#### SUPPLIED ENTRIES ####

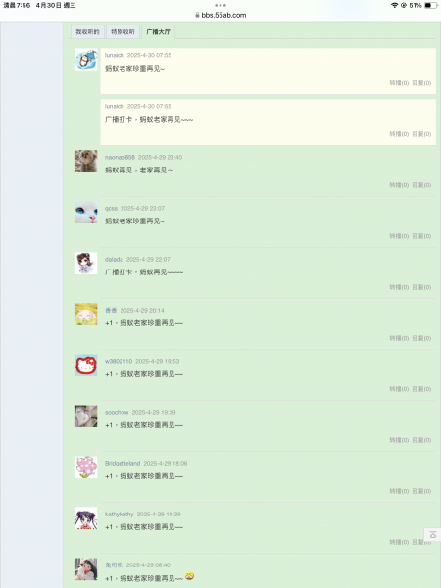Open the three-dot multitasking menu
The image size is (441, 588).
pos(221,5)
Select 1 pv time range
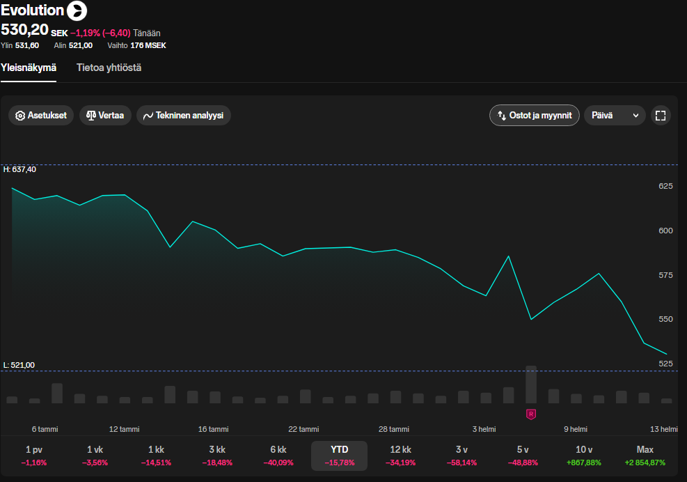 (34, 456)
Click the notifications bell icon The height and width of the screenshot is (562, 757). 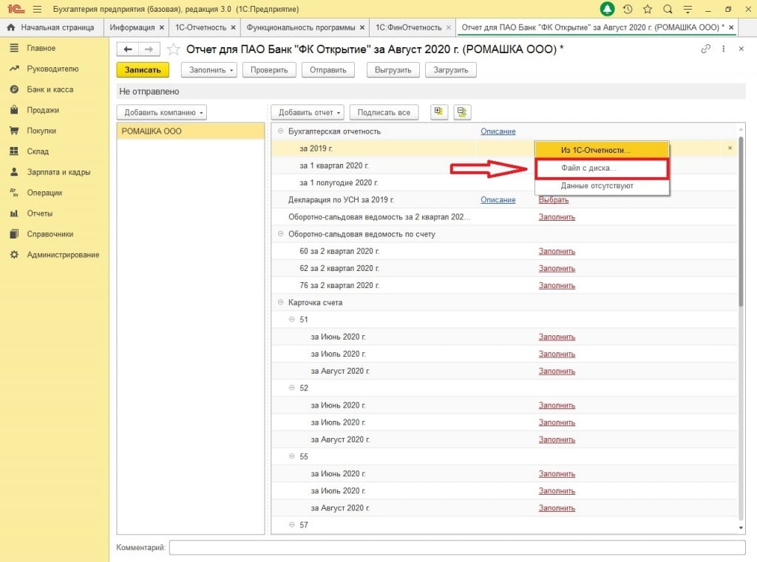[607, 9]
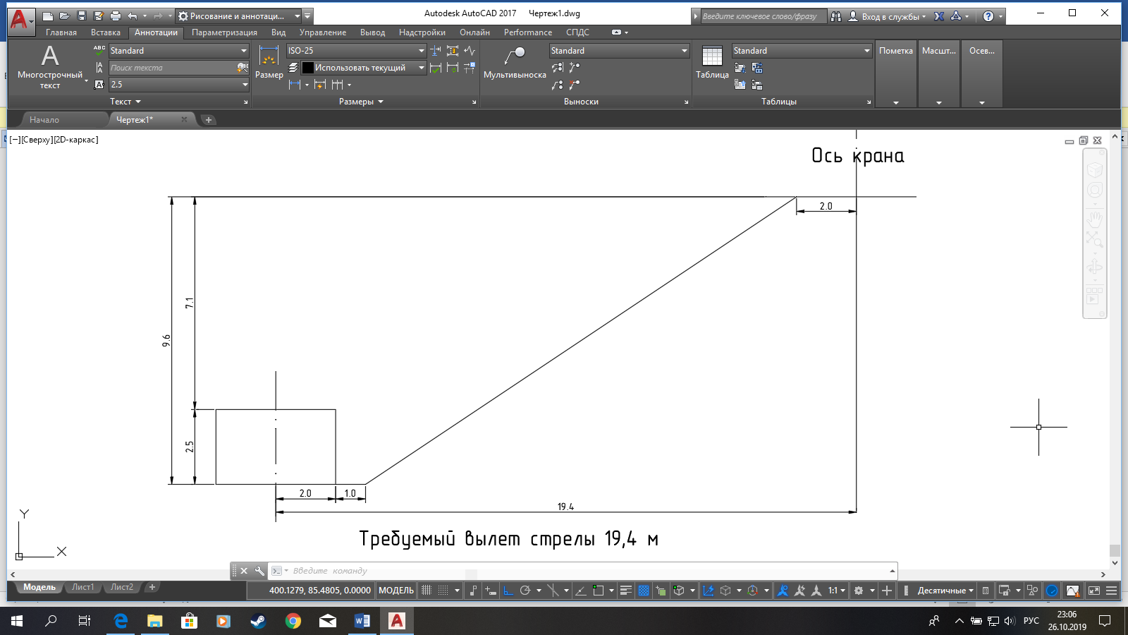This screenshot has width=1128, height=635.
Task: Insert a table with Таблица icon
Action: click(712, 62)
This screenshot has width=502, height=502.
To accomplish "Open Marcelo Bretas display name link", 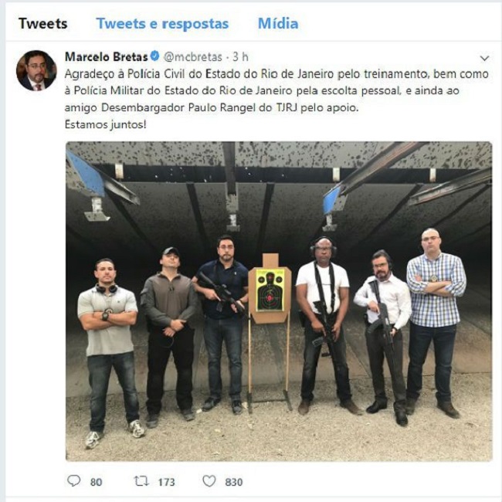I will pyautogui.click(x=107, y=57).
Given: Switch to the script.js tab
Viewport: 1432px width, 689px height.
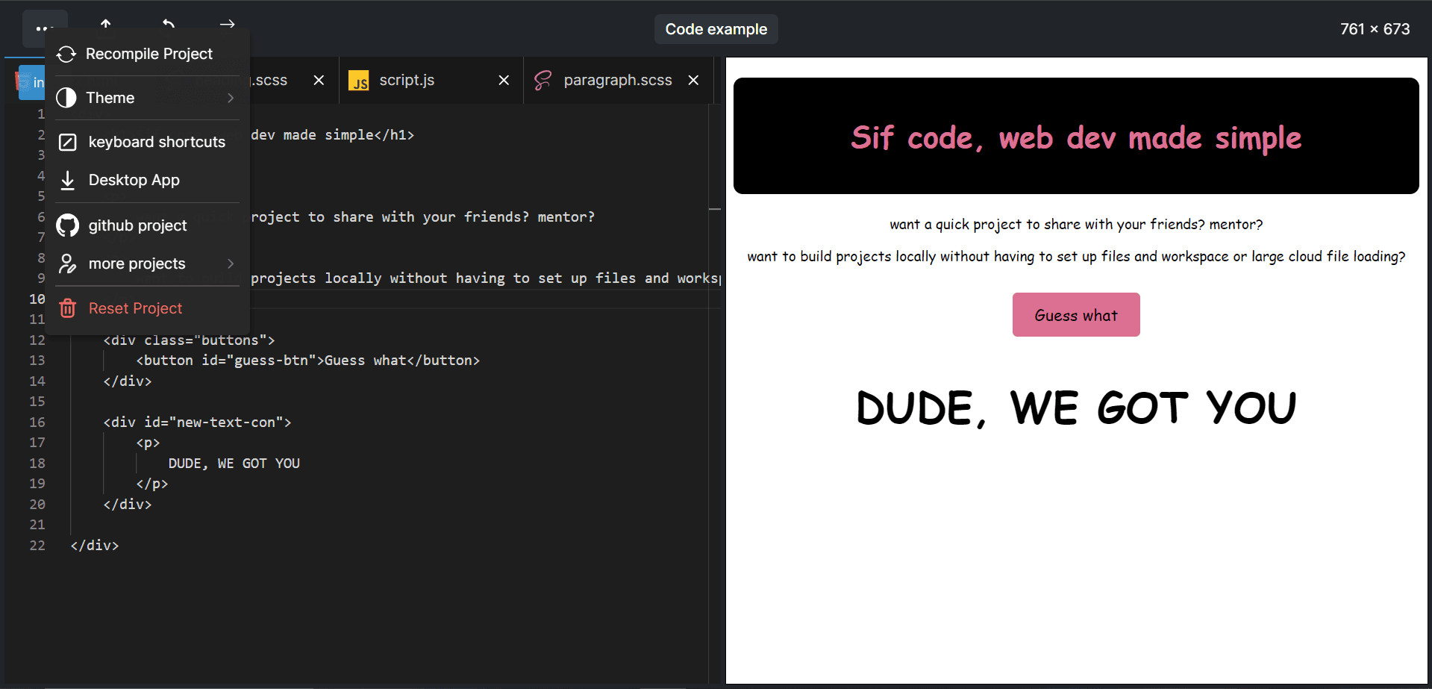Looking at the screenshot, I should pyautogui.click(x=407, y=80).

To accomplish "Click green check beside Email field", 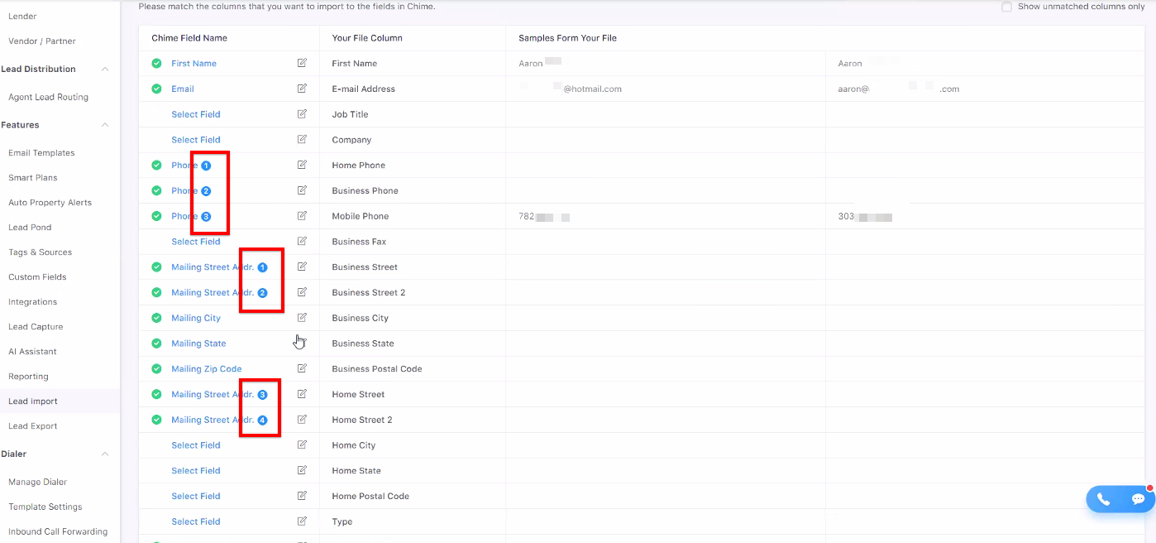I will pos(156,89).
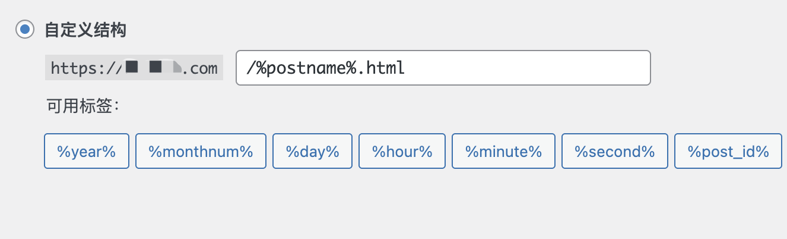Click the leading slash in structure field
Image resolution: width=787 pixels, height=239 pixels.
coord(250,68)
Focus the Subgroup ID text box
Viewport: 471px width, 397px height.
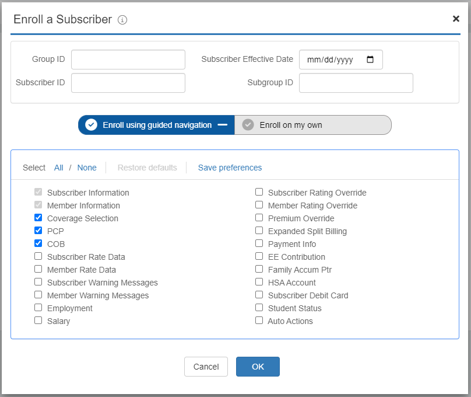tap(356, 83)
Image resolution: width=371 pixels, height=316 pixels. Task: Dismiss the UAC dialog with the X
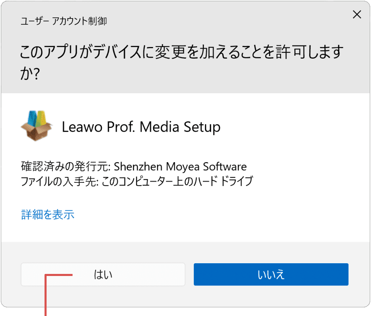click(357, 14)
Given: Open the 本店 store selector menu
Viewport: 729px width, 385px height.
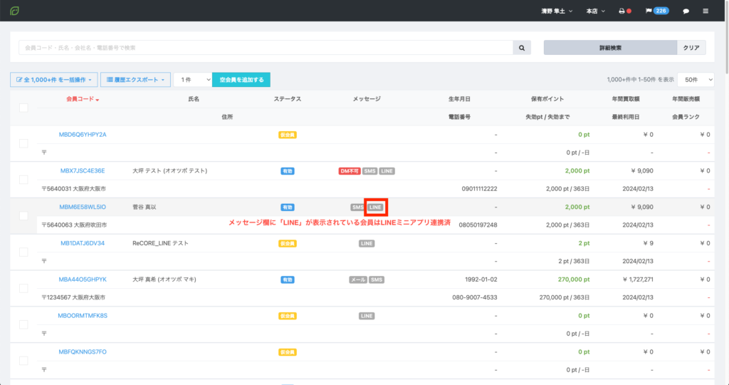Looking at the screenshot, I should coord(595,11).
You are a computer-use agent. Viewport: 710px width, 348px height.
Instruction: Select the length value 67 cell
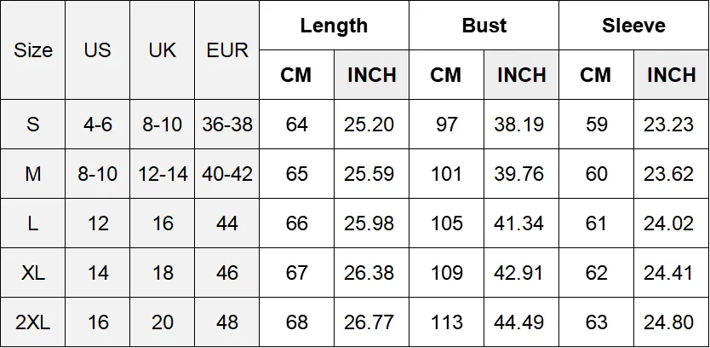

####

• WHAT THE EXERCISE ASKS
Only the lines from the one holding "Given: Open the 本店 store selector menu" through the end of the records belong in the answer, copied exactly and without pictures.

• YOUR SOLUTION
Given: Open the 本店 store selector menu
Viewport: 729px width, 385px height.
Looking at the screenshot, I should coord(595,11).
You are a computer-use agent. Viewport: 710px width, 348px height.
Instruction: Select the length value 67 cell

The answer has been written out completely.